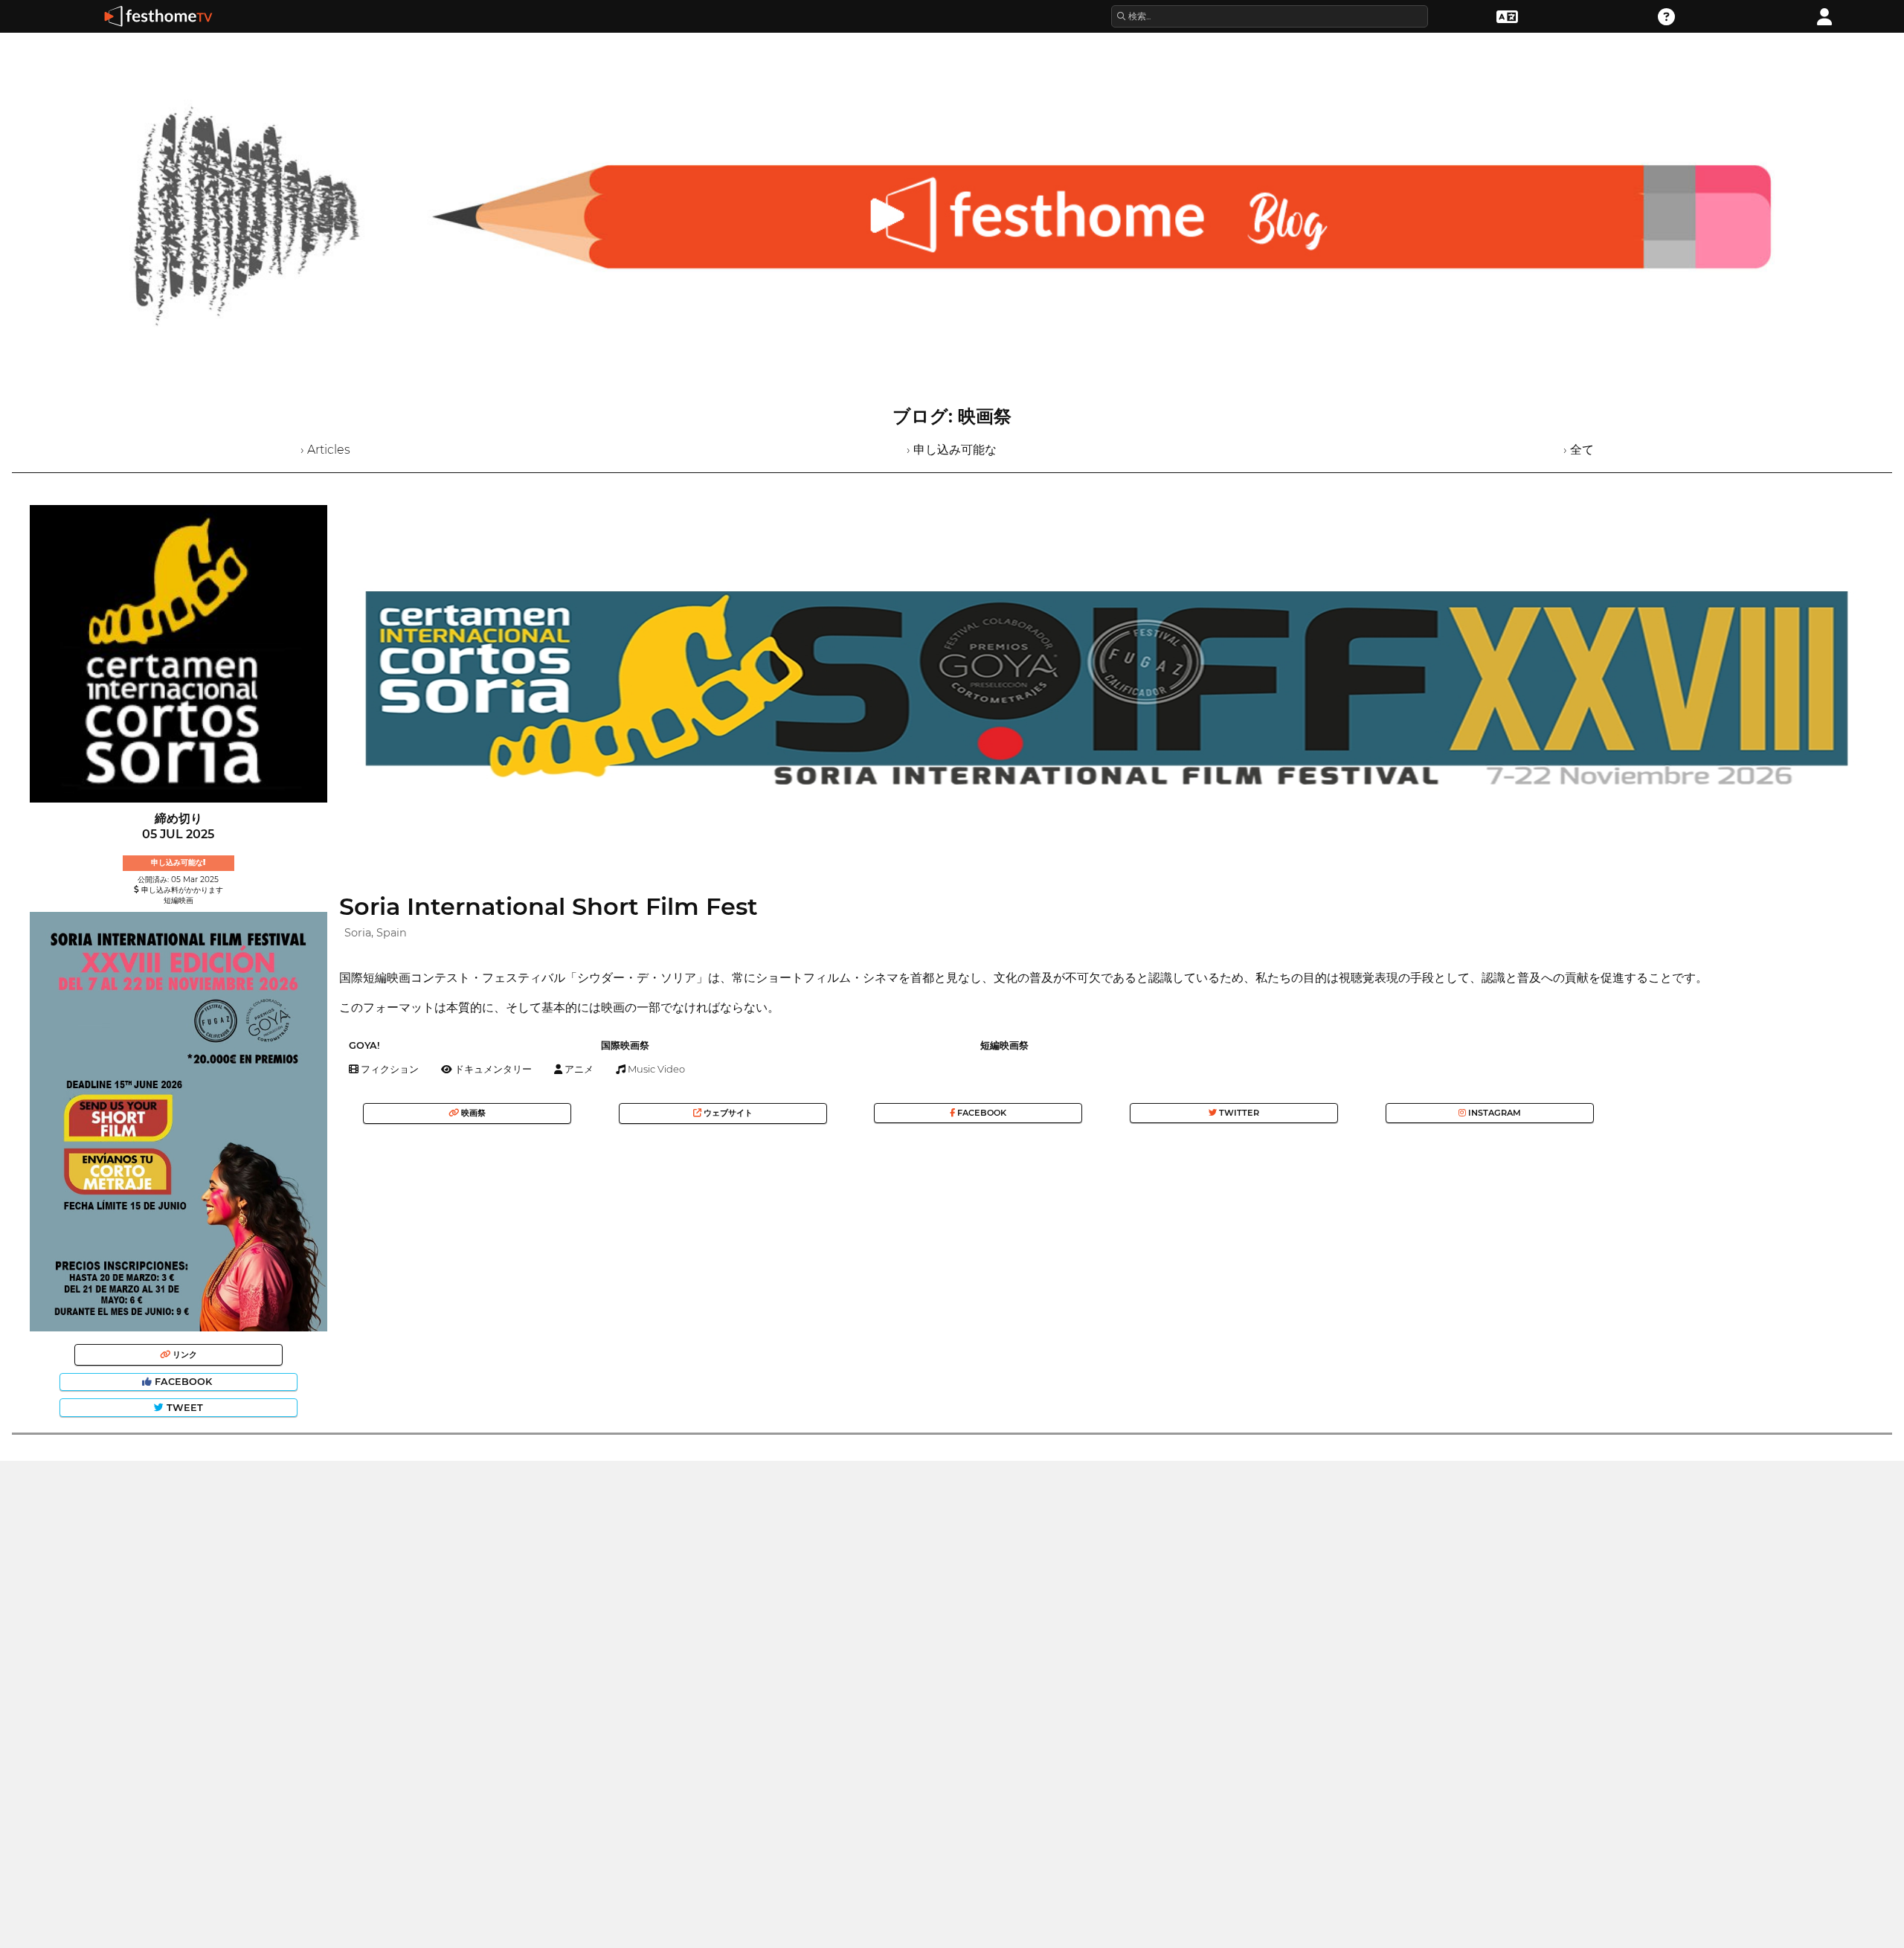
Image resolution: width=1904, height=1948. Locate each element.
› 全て (1578, 450)
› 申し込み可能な (952, 450)
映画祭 (472, 1113)
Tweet (183, 1407)
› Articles (325, 450)
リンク (183, 1354)
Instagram (1493, 1113)
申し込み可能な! (178, 862)
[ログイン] (1824, 15)
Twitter (1238, 1113)
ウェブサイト (727, 1113)
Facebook (183, 1381)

::::::

Exercise description: Please output the data above exactly as given, omitting every picture.

Result below:
Image resolution: width=1904, height=1948. Locate each element.
› 全て (1578, 450)
› 申し込み可能な (952, 450)
映画祭 (472, 1113)
Tweet (183, 1407)
› Articles (325, 450)
リンク (183, 1354)
Instagram (1493, 1113)
申し込み可能な! (178, 862)
[ログイン] (1824, 15)
Twitter (1238, 1113)
ウェブサイト (727, 1113)
Facebook (183, 1381)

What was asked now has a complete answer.